I have a points dataset. I want to identify the cluster area first, and then, find the center of this cluster area.
I was thinking to use "K-Means", but I'm working on a single cluster, so I believe this method is not fitting with my case.
Now, I'm thinking to use either "Mean Center" or "Median Center" tool after identifying the cluster area by using the "Optimized Hot Spot Analysis". However, I'm confused between the mean and median. I'm dealing with only locations without any required weights, which means that I just want to find the center location of the points.
Which one of the two methods is the most proper and accurate for my case? And why?
* I read a lot about them, but I couldn't find the answer for my case.
* In the attachment, you can see the dataset and the cluster area marked by the red circle.
Thank you in advance
Solved! Go to Solution.
the mean center is going to be the arithmetic average of the coordinates which will be influenced to a greater degree than the median because of that outlier to the right/east The median can be calculated in several ways, but typically it is the middle value of the ranked X and Y coordinates, hence, outliers have less impact on the value. If you are looking to get your measure of centrality in the ellipse you have identified, there is no guarantee that you will get it with either measure. In such cases where you have outliers, one can use a trim mean which looks at 95% of the data points with 2.5% trimmed off the extremes from the sorted list of X and Y, this is not implemented in ArcMap.
Other alternatives, although less employeed, would be to produce a Delaunay triangulation (TIN) and determine the area of the triangles. A sorted list of their areas would identify areas from which you could select the points as candidates for the mean or median, after trimming the triangle list so that 90% or so of the area is represented.. You can do the same with successive removals of convex hulls. determine the convex hull, remove the points on the hull and recalculate until you are left with a certain percentage of area (perhaps 90% or even 50%)
Centrality has no 'accurate' measure, only 'best'... so in short, go with the median, or if you want to trim, do a trim median.
Other options are possible but more esoteric.
the mean center is going to be the arithmetic average of the coordinates which will be influenced to a greater degree than the median because of that outlier to the right/east The median can be calculated in several ways, but typically it is the middle value of the ranked X and Y coordinates, hence, outliers have less impact on the value. If you are looking to get your measure of centrality in the ellipse you have identified, there is no guarantee that you will get it with either measure. In such cases where you have outliers, one can use a trim mean which looks at 95% of the data points with 2.5% trimmed off the extremes from the sorted list of X and Y, this is not implemented in ArcMap.

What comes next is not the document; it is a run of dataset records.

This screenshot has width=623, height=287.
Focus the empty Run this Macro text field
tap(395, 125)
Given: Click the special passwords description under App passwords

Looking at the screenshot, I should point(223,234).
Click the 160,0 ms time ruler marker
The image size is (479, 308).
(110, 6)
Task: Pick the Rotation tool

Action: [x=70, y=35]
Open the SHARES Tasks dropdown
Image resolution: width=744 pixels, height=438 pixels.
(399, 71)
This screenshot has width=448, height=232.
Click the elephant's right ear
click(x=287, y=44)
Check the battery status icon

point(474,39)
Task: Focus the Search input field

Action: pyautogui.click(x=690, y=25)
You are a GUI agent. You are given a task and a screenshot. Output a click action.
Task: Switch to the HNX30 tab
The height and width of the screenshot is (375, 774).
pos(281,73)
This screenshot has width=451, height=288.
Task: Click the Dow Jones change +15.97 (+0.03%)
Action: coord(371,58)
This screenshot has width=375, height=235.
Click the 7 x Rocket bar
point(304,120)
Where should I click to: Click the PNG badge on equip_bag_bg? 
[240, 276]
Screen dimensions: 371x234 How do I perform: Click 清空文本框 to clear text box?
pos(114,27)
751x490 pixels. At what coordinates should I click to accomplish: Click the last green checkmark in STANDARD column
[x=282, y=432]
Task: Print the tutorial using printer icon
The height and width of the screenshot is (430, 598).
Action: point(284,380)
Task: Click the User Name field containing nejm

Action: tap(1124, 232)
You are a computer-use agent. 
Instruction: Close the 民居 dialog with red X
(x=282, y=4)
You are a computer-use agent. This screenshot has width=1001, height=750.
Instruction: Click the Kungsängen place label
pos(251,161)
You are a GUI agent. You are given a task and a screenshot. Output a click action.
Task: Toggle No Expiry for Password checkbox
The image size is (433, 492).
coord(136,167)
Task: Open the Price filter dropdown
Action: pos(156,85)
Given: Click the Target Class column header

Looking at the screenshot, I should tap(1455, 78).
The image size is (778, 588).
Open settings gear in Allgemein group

Other alternatives, although less employeed, would be to produce a Delaunay triangulation (TIN) and determine the area of the triangles. A sorted list of their areas would identify areas from which you could select the points as candidates for the mean or median, after trimming the triangle list so that 90% or so of the area is represented.. You can do the same with successive removals of convex hulls. determine the convex hull, remove the points on the hull and recalculate until you are left with a certain percentage of area (perhaps 90% or even 50%)
Centrality has no 'accurate' measure, only 'best'... so in short, go with the median, or if you want to trim, do a trim median.
Other options are possible but more esoteric.
The Directional Distribution tool (Directional Distribution (Standard Deviational Ellipse)—Help | ArcGIS for Desktop ) might help eliminate the outliers. It also provides the centroid coordinates of the ellipse indicating the distribution.
Yes that is one of the possibilities, although affected by outliers as well, it would perform a point based approach. The reducing convex hulls would produce similar results as the SDE, but would be areal based rather than distance to centrality based. As indicated, there is no 'ONE' measure of centrality. For instance, you could construct a Spanning Tree http://www.arcgis.com/home/item.html?id=6ce9db93533345e49350d30a07fc913a and find the middle point of the tree which would represent the place which minimizes the connectedness of all points.
Bounding Containers with central measure in a minimum area bounding rectangle or
Voronoi/Delaunay could be used if one wanted to peal away the outer layers of a voronoi or delaunay triangulation and find the center of mass/area.